Vamos ver alguns exemplos. Platão, que a tinha idealizado, define a política como "técnica régia" porque, enquanto os conhecimentos sabem como as coisas devem ser feitas, a política decide se e por que elas devem ser feitas. Hoje, a política não é mais o lugar da tomada de decisões, porque para tomar decisões ela recorre à economia, que lhe retirou o poder de decisão. Mas a economia também não é a última instância da tomada de decisões, porque, para decidir sobre seus investimentos, recorre aos recursos e às inovações tecnológicas, de modo que a técnica se torna a última instância para a tomada de decisões.
Mas, como vimos, a técnica não tem finalidades porque é pura experimentabilidade ilimitada e manipulabilidade infinita, de forma que a história – que, como vimos, é um tempo inscrito num projeto e, portanto, dotada de sentido – implode, porque a técnica não tem memória “histórica”, mas apenas “procedural”. Para ela, de fato, o passado é simplesmente superado, e o futuro é apenas um aperfeiçoamento de procedimentos num processo infinito. Perdemos o sentido grego de limite porque, como escreve Hans Jonas, enquanto os gregos haviam acorrentado Prometeu, que trouxera a técnica à humanidade, e nós o libertamos. O resultado é que hoje a nossa capacidade de fazer (com a técnica) é enormemente superior à nossa capacidade de prever os efeitos do nosso fazer. Assim, nos movemos às cegas.
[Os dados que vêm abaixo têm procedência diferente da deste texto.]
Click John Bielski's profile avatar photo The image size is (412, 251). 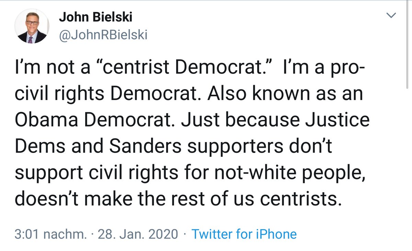[32, 26]
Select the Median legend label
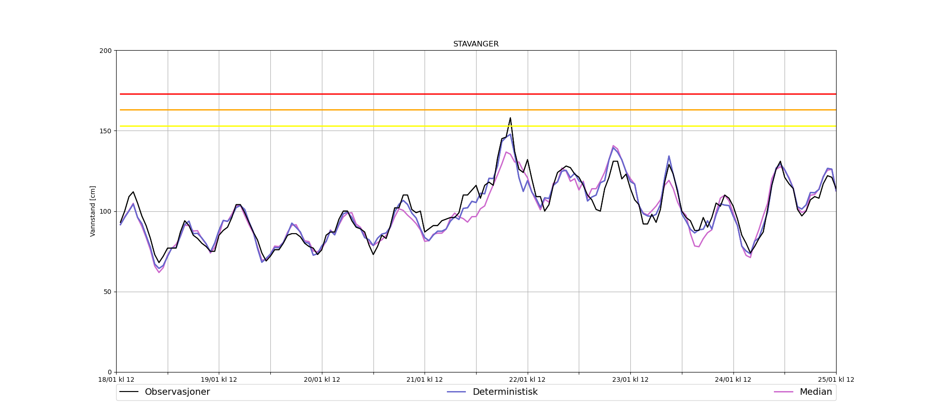The height and width of the screenshot is (418, 929). pyautogui.click(x=815, y=392)

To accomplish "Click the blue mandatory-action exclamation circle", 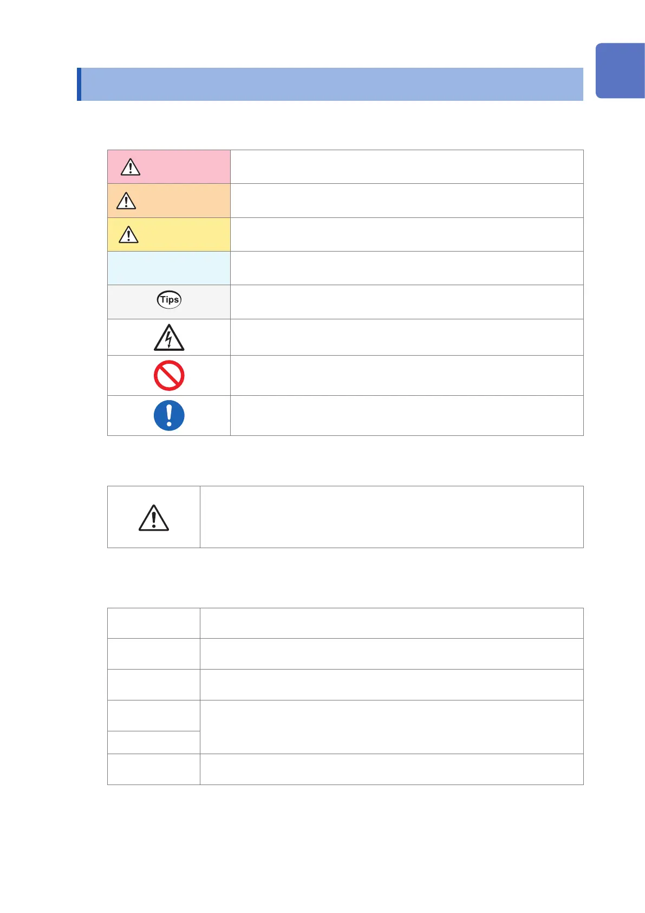I will pos(169,415).
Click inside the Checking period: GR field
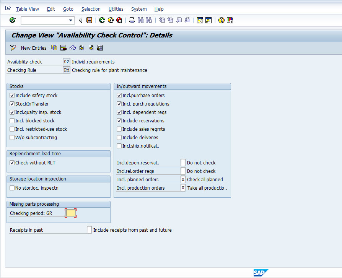Screen dimensions: 342x278 pyautogui.click(x=70, y=213)
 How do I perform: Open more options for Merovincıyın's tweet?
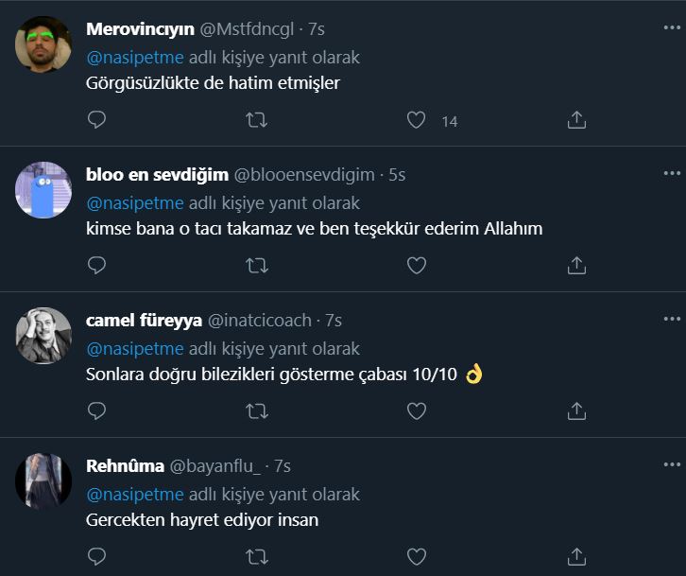(x=672, y=27)
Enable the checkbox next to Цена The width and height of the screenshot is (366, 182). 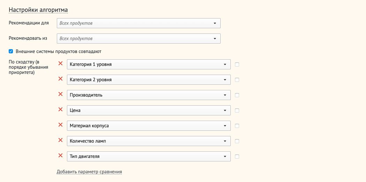[x=237, y=111]
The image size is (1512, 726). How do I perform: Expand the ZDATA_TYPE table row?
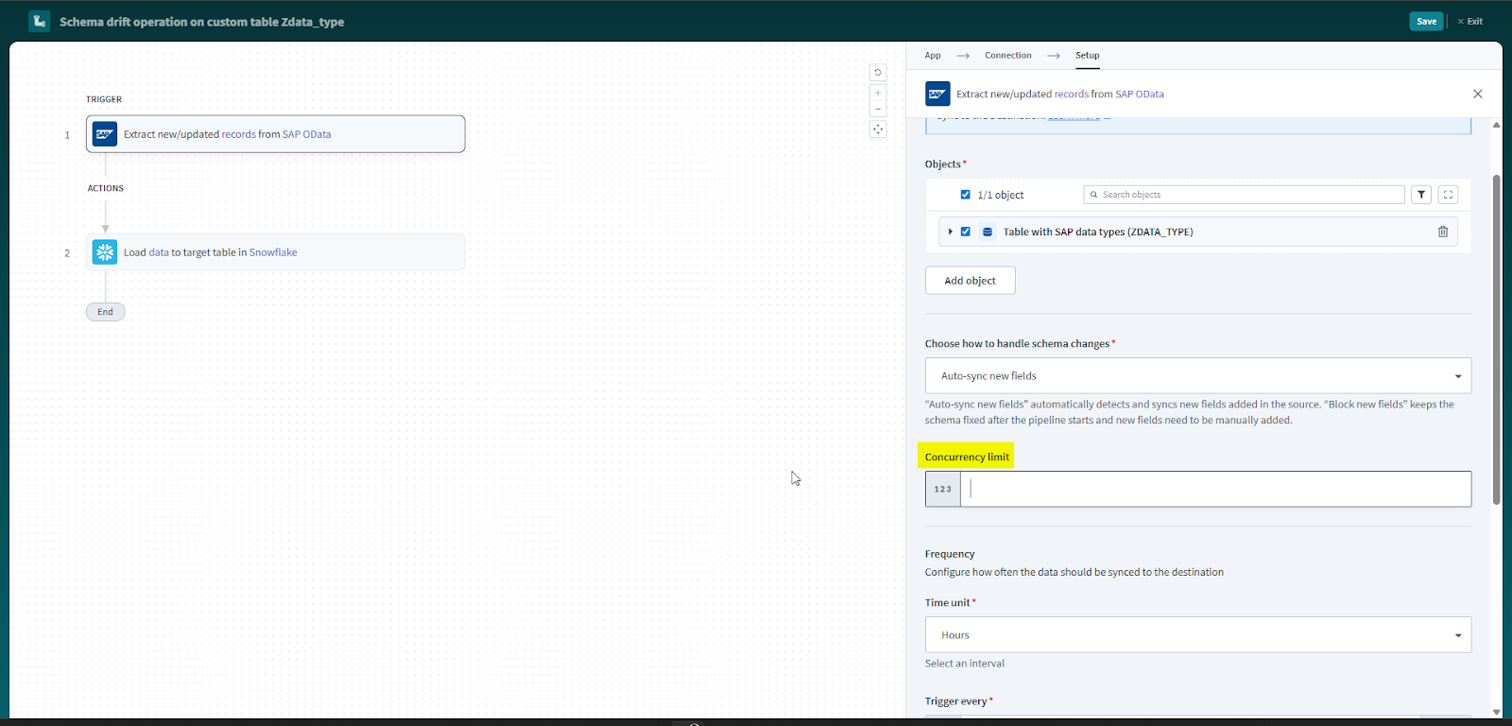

Mas, assim como a política, a ética também não tem nenhum poder sobre a técnica. De fato, como pode a ética impedir a técnica de fazer o que pode? No máximo, ela pode alertar, pode invocar, mas assim se torna ‘pat-ética’.
E se a ética cristã da intenção é ineficaz na era da técnica, o mesmo ocorre com a ética da responsabilidade proposta por Max Weber, que não considera as intenções de quem age, mas sim os efeitos de sua ação, pelos quais deve responder. E, no entanto, é o próprio Max Weber quem alerta: "Desde que os efeitos sejam previsíveis". Mas é próprio da tecnociência, que procede por tentativa e erro, produzir efeitos imprevisíveis. Nesse ponto, resta em campo apenas a ética da tecnociência, segundo a qual se deve conhecer tudo o que se pode conhecer e se deve fazer tudo o que se pode fazer, sem quaisquer limites e sem nenhum objetivo em vista.
O que, de fato, quer a técnica? Poder-se-ia dizer dela o que Nietzsche dizia da vontade de poder: "O que a vontade de poder quer? Quer a si mesma". O que a técnica quer? Quer unicamente sua autopotencialização.
Nesse ponto, encontrar o sentido da própria existência é praticamente impossível para o homem de hoje, reduzido a funcionário de aparatos técnicos, dentro dos quais deve executar as ações descritas e prescritas pelo aparato, de acordo com os valores da técnica: eficiência, funcionalidade, produtividade e, acima de tudo, aceleração do tempo, que já ultrapassou a capacidade temporal de nossa psique.